→ **Exercise brief**: In the entries below, how many lines include "agent"? Reply with the number and nothing more.

→ **Data excerpts**:

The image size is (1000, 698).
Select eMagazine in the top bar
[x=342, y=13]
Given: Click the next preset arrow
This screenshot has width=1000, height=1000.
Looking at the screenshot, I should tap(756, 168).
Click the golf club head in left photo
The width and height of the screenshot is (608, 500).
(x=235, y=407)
==
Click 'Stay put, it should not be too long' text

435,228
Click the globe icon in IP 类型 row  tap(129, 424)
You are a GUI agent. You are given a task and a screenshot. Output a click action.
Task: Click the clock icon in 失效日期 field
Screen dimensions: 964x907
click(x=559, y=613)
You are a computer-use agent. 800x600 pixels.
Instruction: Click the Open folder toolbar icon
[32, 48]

→ **Result for this task**: 2